Background: DISC-hGMCSF is a gH-deleted HSV-2 based vector expressing human GM-CSF that is being developed for cancer immunotherapy. To support first clinical use, a range of preclinical safety studies were performed using DISC-hGMCSF in addition to DISC-murine-GMCSF and the backbone vector, TA-HSV.

Methods: The toxicity of the DISC vectors was assessed by repeated dose, neurovirulence and neuroinvasiveness studies in mice, and by safety studies in rabbits, guinea pigs and athymic nude mice. Studies were also conducted to determine whether the vector could establish latency in local ganglia in mice following intradermal injection, and whether it could reactivate from the latent state. The vector biodistribution following intravenous administration was also investigated in mice, using PCR to detect vector DNA.

Results: The DISC vectors were essentially non-toxic in all the systems studied. No adverse reactions were seen in mice receiving four intravenous doses of DISC-mGMCSF and the results from studies of neurovirulence, neuroinvasiveness, local tolerance in rabbit, general safety in mice and guinea pigs and safety in athymic nude mice were consistent with DISC being unable to replicate and cause disease. The vector could establish latency in local ganglia in mice, but at low efficiency, and could not reactivate infectious virions. Following intravenous administration, vector DNA was widely distributed up to Day 28, but by Day 56 had disappeared from gonads and brain and was only found in blood and liver.

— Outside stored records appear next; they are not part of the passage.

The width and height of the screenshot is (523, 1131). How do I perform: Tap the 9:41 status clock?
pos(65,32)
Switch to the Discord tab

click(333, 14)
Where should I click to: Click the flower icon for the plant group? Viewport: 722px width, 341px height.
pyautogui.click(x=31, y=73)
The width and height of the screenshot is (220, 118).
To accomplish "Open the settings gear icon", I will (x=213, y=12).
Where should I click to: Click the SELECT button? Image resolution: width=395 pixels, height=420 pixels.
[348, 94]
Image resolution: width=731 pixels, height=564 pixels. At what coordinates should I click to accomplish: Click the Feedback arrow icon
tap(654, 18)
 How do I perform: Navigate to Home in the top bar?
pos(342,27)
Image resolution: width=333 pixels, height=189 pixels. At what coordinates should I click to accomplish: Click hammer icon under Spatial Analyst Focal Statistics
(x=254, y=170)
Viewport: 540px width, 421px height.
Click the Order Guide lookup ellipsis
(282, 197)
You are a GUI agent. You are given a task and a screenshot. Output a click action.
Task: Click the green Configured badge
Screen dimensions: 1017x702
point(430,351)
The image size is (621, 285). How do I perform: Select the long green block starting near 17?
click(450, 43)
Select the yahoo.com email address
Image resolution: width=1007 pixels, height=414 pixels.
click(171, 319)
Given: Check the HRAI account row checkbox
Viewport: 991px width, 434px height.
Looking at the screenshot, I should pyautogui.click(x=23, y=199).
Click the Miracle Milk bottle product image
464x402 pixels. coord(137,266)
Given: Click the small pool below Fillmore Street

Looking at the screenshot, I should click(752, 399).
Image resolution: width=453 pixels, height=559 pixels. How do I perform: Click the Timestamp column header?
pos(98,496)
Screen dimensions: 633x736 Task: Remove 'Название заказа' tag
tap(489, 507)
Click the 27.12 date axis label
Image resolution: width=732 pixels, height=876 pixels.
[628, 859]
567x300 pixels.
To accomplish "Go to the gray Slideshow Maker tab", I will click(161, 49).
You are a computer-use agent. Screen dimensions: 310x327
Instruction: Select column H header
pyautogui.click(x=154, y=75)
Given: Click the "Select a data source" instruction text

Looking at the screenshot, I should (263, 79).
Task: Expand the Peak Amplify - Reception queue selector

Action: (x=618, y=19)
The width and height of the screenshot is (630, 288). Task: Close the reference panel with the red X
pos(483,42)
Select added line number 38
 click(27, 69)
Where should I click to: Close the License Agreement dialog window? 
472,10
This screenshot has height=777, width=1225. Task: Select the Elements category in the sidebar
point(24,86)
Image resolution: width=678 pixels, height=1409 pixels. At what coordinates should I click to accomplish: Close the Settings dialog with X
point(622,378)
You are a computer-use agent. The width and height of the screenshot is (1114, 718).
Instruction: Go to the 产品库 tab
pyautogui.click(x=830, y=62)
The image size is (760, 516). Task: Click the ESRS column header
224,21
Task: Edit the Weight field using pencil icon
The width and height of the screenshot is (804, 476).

Conclusion: The panel of safety studies provided evidence that DISC-hGMCSF will be unable to replicate and cause disease, and has low toxicity in man. These data were presented to the Medicines Control Agency and the Gene Therapy Advisory Committee as part of the regulatory submissions for a clinical trial in melanoma patients. These submissions have been approved, and DISC-hGMCSF has now entered a phase I clinical trial in the UK by direct intratumoural injection.